A week is (apparently) a long time in politics. A month, therefore, must be seen as an eternity in context of the NHS. That just happens to be how long I have now been in post full-time as Patient Safety Programme Manager for the West Midlands Patient Safety Collaborative.
So what is the Patient Safety Collaborative (PSC)? Each of the 15 Academic Health Science Network regions has a PSC, which is based with the AHSN. The tagline for the PSCs is: “the collaboratives will empower local patients and healthcare staff to work together to identify safety priorities and develop solutions. These will then be implemented and tested within local healthcare organisations before being shared nationally with the other collaborative”.
It could be snappier, I guess, but the key message is that regions, via the PSCs’ select patient safety priorities, collaborate and share learning. Simplistically, PSCs form part of the bundle of interventions being unleashed nationally in response to Don Berwick’s report and its rallying cry for the NHS to becoming a system dedicated to continuous learning to drive quality improvement.

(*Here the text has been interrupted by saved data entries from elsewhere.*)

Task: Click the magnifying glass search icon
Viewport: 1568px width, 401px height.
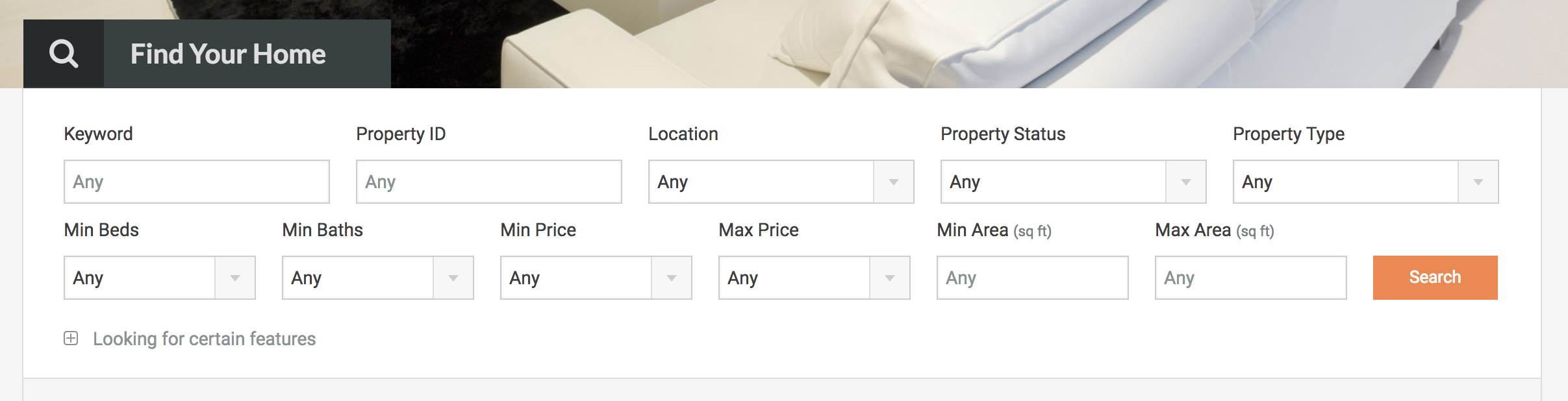Action: click(x=63, y=53)

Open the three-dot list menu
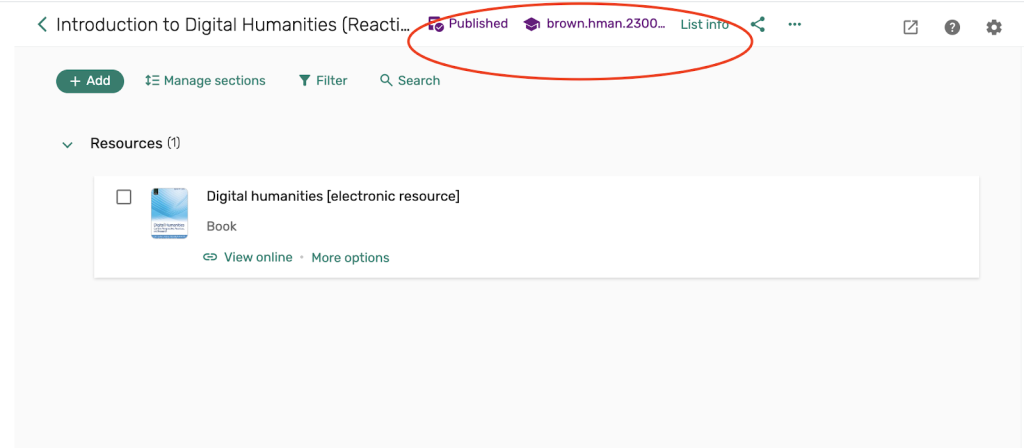795,25
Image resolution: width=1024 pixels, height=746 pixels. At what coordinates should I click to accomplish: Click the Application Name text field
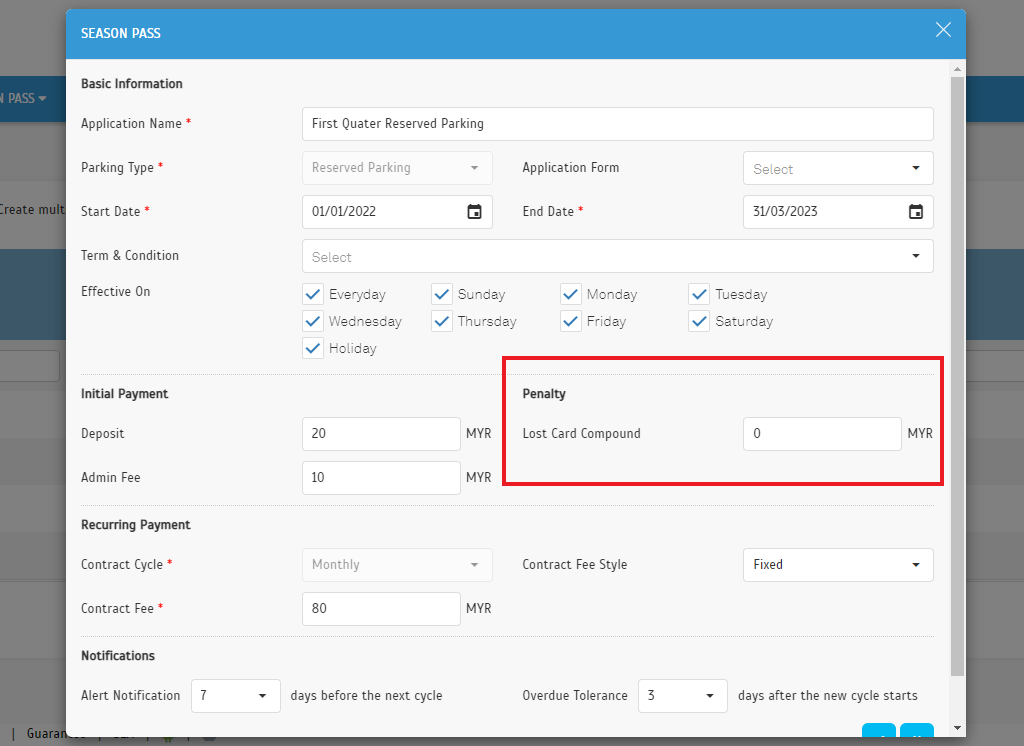tap(617, 124)
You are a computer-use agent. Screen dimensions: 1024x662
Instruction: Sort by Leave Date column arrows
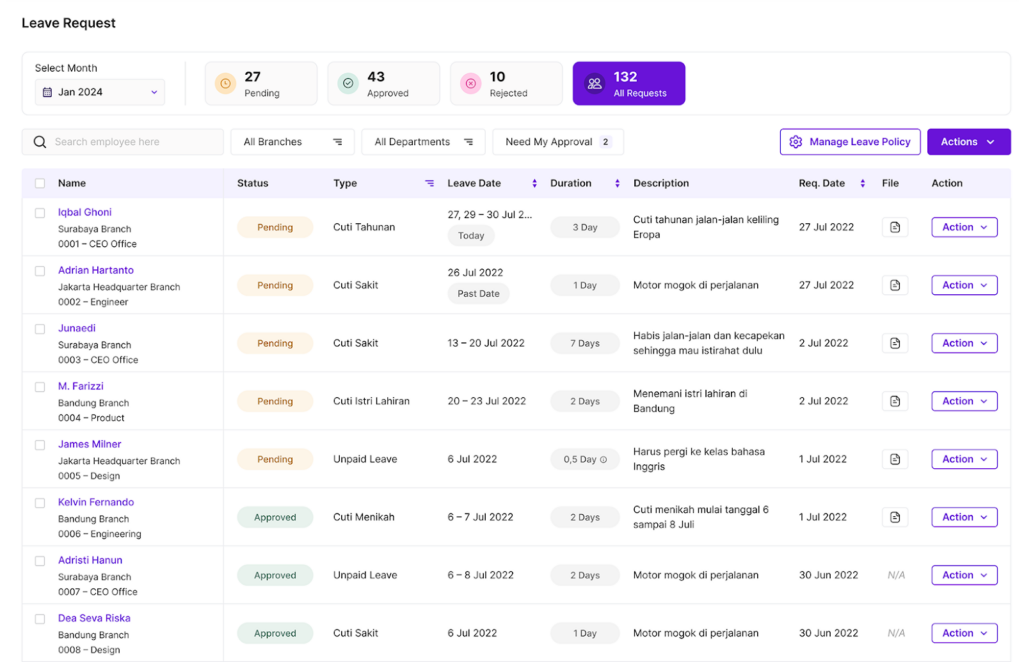click(534, 183)
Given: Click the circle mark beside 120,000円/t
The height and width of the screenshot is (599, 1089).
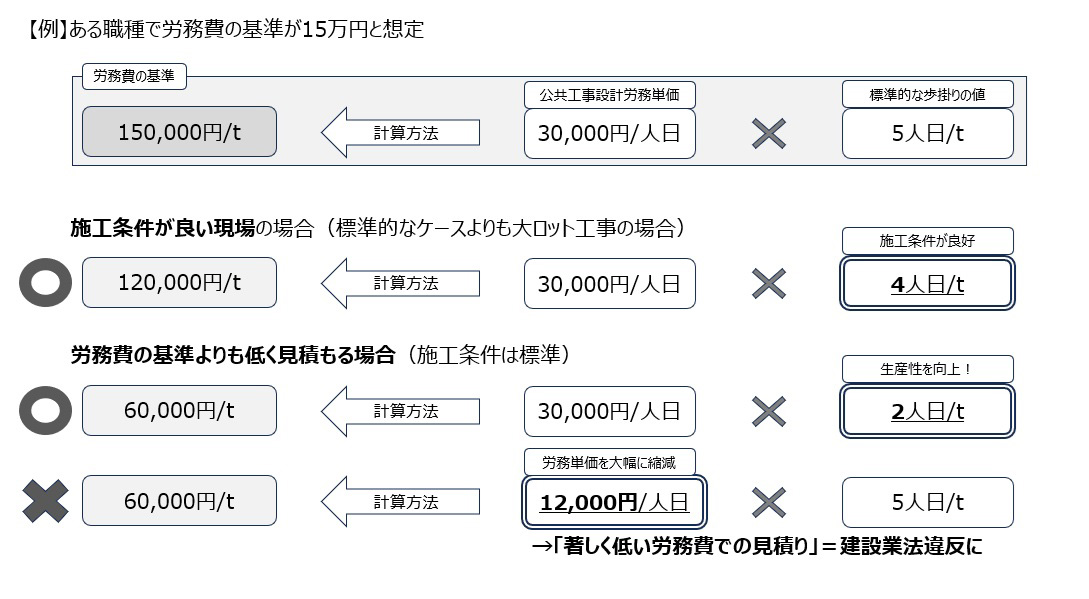Looking at the screenshot, I should tap(45, 283).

It’s fair to say, however, we are off the map here. There is no well-worn path we can follow which guarantees the success of collaboratives on this scale. Experienced ramblers or the parents of young children (I’m both) will recognise how simultaneously exhilarating and ever so slightly scary this step off into the complex unknown can be.
Building networks can help us to navigate this terrain I’m sure (more of this later), but first a word about words. I have been involved with some fairly esoteric discussions lately around whether we should be building collaboratives, networks or communities of practice.
It’s reminded me of one of my favourite Comic Strip Presents episodes. Some of you may remember the Comic Strip from TV in the 80’s (it starred amongst others, Rik Mayall and Ade Edmonson). One episode was a documentary about the spoof metal band Bad News. There is a scene where two members of the band almost come to blows in the back of the tour van in an argument over whether the metal band Bad News is in fact a metal band.
What has this got to do with the PSC? Well, I would suggest debating the precise meaning of networks, collaboratives and communities of practice shares about the same level of utility as that argument in the Bad News tour van. PSCs have been set a challenge and in a deeply social system like the NHS bringing people together round a common cause isn’t best served, I would suggest, by spending time debating semantics.
But what could this bringing people together round a common cause actually mean for the PSC? For good or ill, here are some thoughts.
For a given priority (West Midlands PSC’s are sepsis, harms in care homes, drug safety and building capability in human factors), we need to bring together not just a multi-disciplinary team but a ‘multi-lens’ team.
Knotty safety problems need a rich understanding of reality based on best evidence, learning from elsewhere and bringing together multiple views of a system. Patients and carers have a key role here and see and experience things from a unique perspective. What we know about human factors in safety and the concept of situational awareness tells us we can’t experience situations as a whole but only our unique ‘segment’ of reality at any given time. This has to be matched with other views of the world and mental models shared to allow us to make informed judgements on what safe should look like.
We obviously have a huge amount of clinical expertise, but there are also skills in human factors and tools and techniques used in other industries in our region that can help us get to grips with proactively looking for where safety risk exists in our systems.
Safety needs to be a systems level property built by collaboration across the pathways that patients use. Under the banner of the PSC and focused on a specific safety priority, we could build collaborative clusters across a smaller cross section of our system and learn a lot. Other industries use structured safety cases to define from the bottom up the safety of their systems. Could we build, say, a systems safety case for sepsis with patients, acute trusts, GPs, community providers and the ambulance service? How about a commissioner as owner of the safety case which informs their commissioning model of the system?
The staff who work in our system are immensely resilient in the face of processes and organisational boundaries that more often than not haven’t been constructed to design out safety hazards. This resilience tells us huge amounts about how safety can work and what best practice might look like. We do need to proactively look for safety hazards, but let’s not forget how often staff maintain safety in the face of adversity; appreciative enquiry can tell us a lot about what works. Work rounds can be dangerous but then again they can be the right thing to do in the face of a broken system, so let’s see if we can use that creativity people have.
Entirely flying in the face of my previous argument I’m going to take a stab at applying some terminology. I would say collaboratives are the multi-lens teams we can bring together to look at a specific priority. The community of practice will be all patients and colleagues across the region we can engage in sharing best practice about safety and networking to learn together. Most of all, a community can support and encourage us as the going is inevitably tough. It brings things down to the human level in the face of this complex system of ours.
I have met a lot of people over the past few weeks and look forward to working with a lot more. So, time to get back in the PSC tour van I guess.
Peter Jeffries is Patient Safety Programme Manager at the WMAHSN.